The IVP is given as:

{xexyy'-cos(x)+yexy=0
{y(0)=1

So I know at first I need to get the implicit solution by getting that:
A(x,y) = xexy
B(x,y) = -cos(x)+yexy

I know I need to find the partial derivative of A(x,y) with respect to x then the partial derivative of B(x,y) with respect to y.

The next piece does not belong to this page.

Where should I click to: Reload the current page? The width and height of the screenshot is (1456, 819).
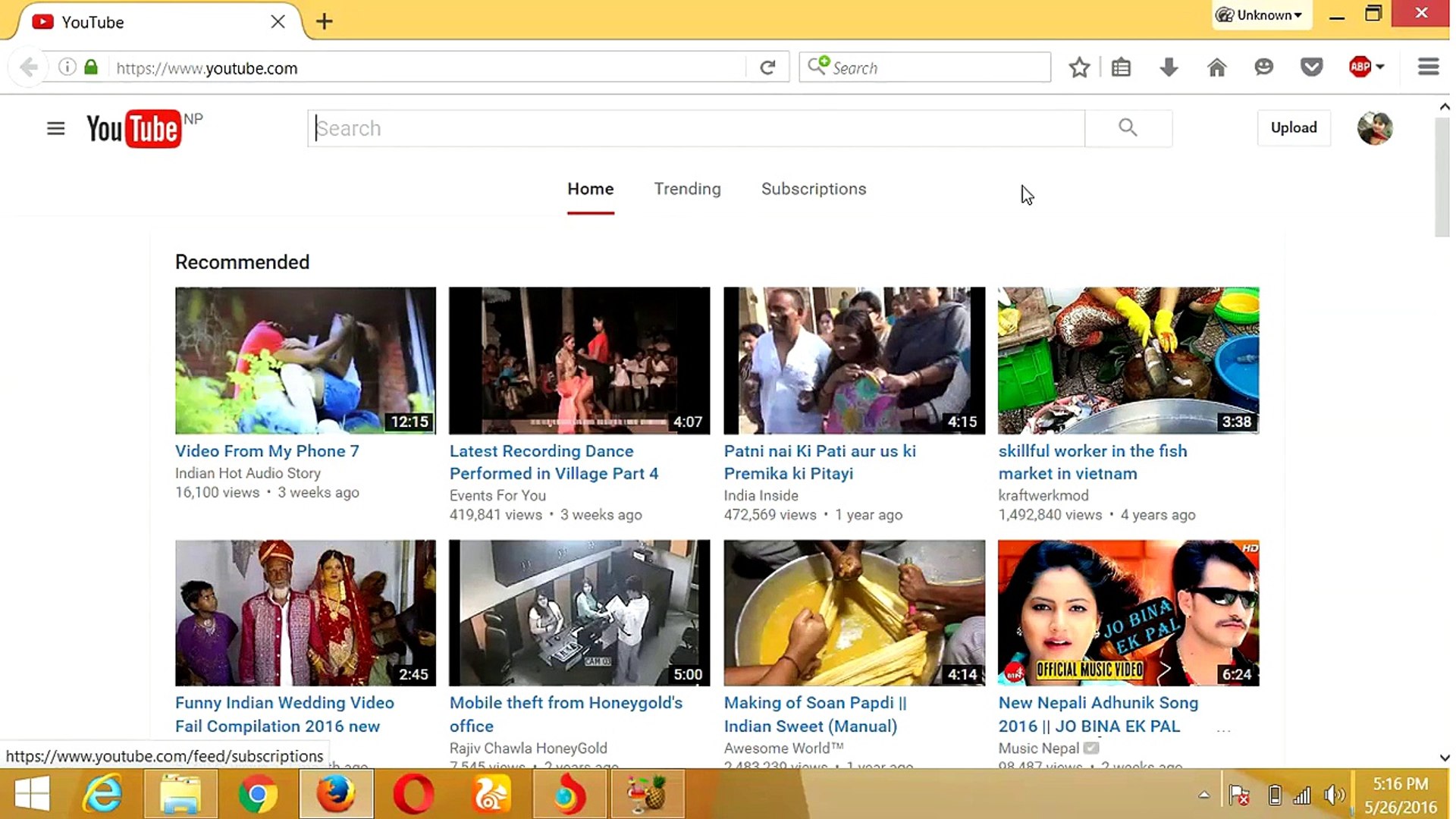tap(767, 67)
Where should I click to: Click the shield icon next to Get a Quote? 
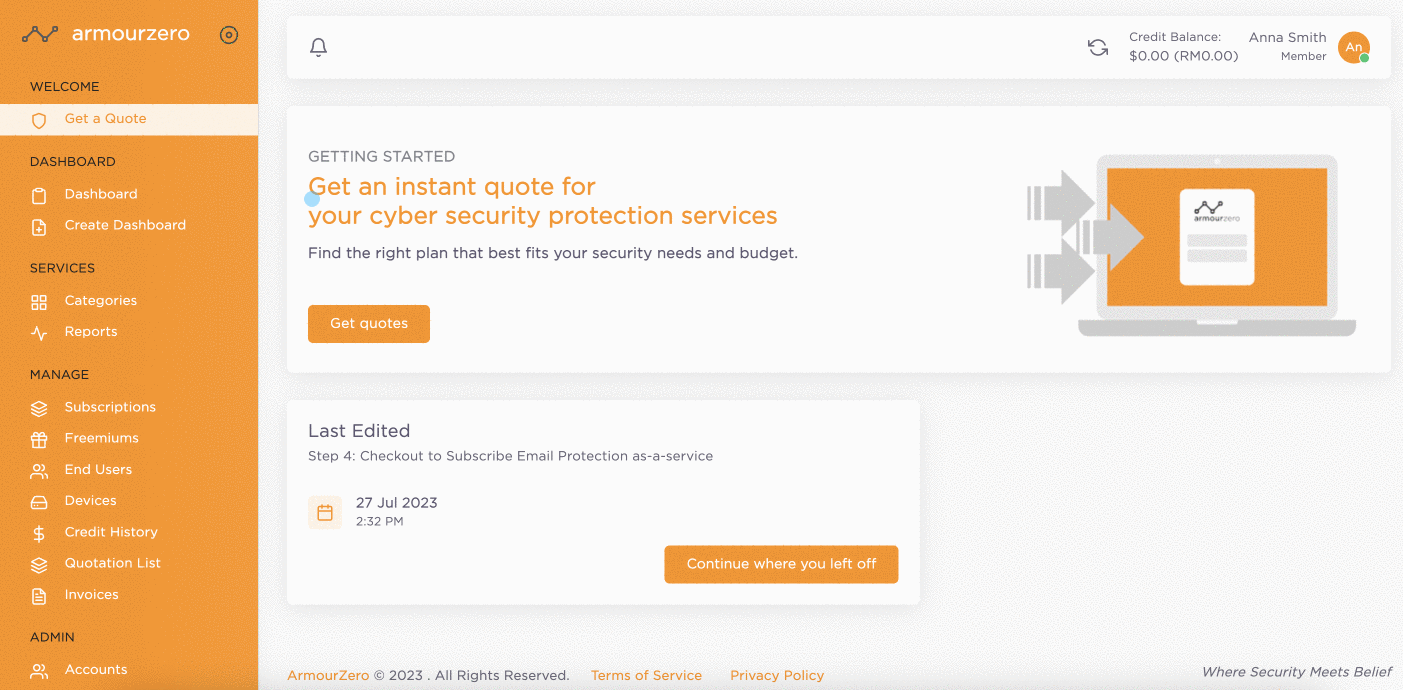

After this I can't quite figure out how to get this one solved implicitly first, but the real problem lies with getting it explicitly defined (hence giving us the explicit maximal solution) and the maximal open interval after that.

Last edited:

#### MarkFL

Staff member
I would first write the ODE in differential form:

$$\displaystyle \left(ye^{xy}-\cos(x) \right)dx+\left(xe^{xy} \right)dy=0$$

Next we need to compute:

$$\displaystyle \frac{\partial}{\partial y}\left(ye^{xy}-\cos(x) \right)=e^{xy}(xy+1)$$

$$\displaystyle \frac{\partial}{\partial x}\left(xe^{xy} \right)=e^{xy}(xy+1)$$

Thus, we see that the ODE is exact. And so we must have:

$$\displaystyle \frac{\partial F}{\partial x}=ye^{xy}-\cos(x)$$

Integrate this with respect to $x$ to get:

(1) $$\displaystyle F(x,y)=\int ye^{xy}-\cos(x)\,dx+g(y)$$

To determine $g(y)$, take the partial derivative with respect to $y$ of both sides and substitute $$\displaystyle xe^{xy}$$ for $$\displaystyle \frac{\partial F}{\partial y}$$. Then solve for $g'(y)$ to obtain $g(y)$ up to a numerical constant. Then substitute for $g(y)$ in (1) to obtain $F(x,y)$. The solution to the ODE is then given implicitly by:

$$\displaystyle F(x,y)=C$$

So, what do you find?

#### nathancurtis11

##### New member
Okay so I implicitly solved it and got:

exy-sin(x)=1

Then I was able to pretty easily solve it explicitly from there:

$$\displaystyle y=(ln|1+sin(x)|)/x$$

Now after this I need to find the maximal open interval and thats where I'm really really stuck.

#### nathancurtis11

##### New member
Looking at my notes, 0 is supposed to be included because its a solution to begin the problem, yet 0 is undefined in this specific case if the above explicit solution is correct. So, I'm a bit confused even more so now.

#### MarkFL

Staff member
Perhaps this is overcome by:

$$\displaystyle \lim_{x\to0}\frac{\ln(1+\sin(x))}{x}=1$$

I am unfamiliar with the term "maximal explicit solution" so I would wait until someone who is familiar with it can weigh in. #### nathancurtis11

##### New member
So the maximal solution was basically just asking on what open interval is the explicit solution maximized (so basically the maximum domain on which it is defined on) on including the original initial condition. What really confused me though is the fact that there is an infinite amount of numbers in which (sin x) was not equal to -1, therefore defined, and also an infinite amount of numbers in which (sin x) was equal to -1, therefore undefined. So I ended up just giving the solution (-inf, inf) where sinx is not equal to -1 and got full credit. #### Ackbach

##### Indicium Physicus
Staff member
So I ended up just giving the solution (-inf, inf) where sinx is not equal to -1 and got full credit. Just a small note here: it is MHB policy not knowingly to help with any problem that counts towards a student's grade. Best thing to do is ask for help on a similar problem to one on which you are stuck.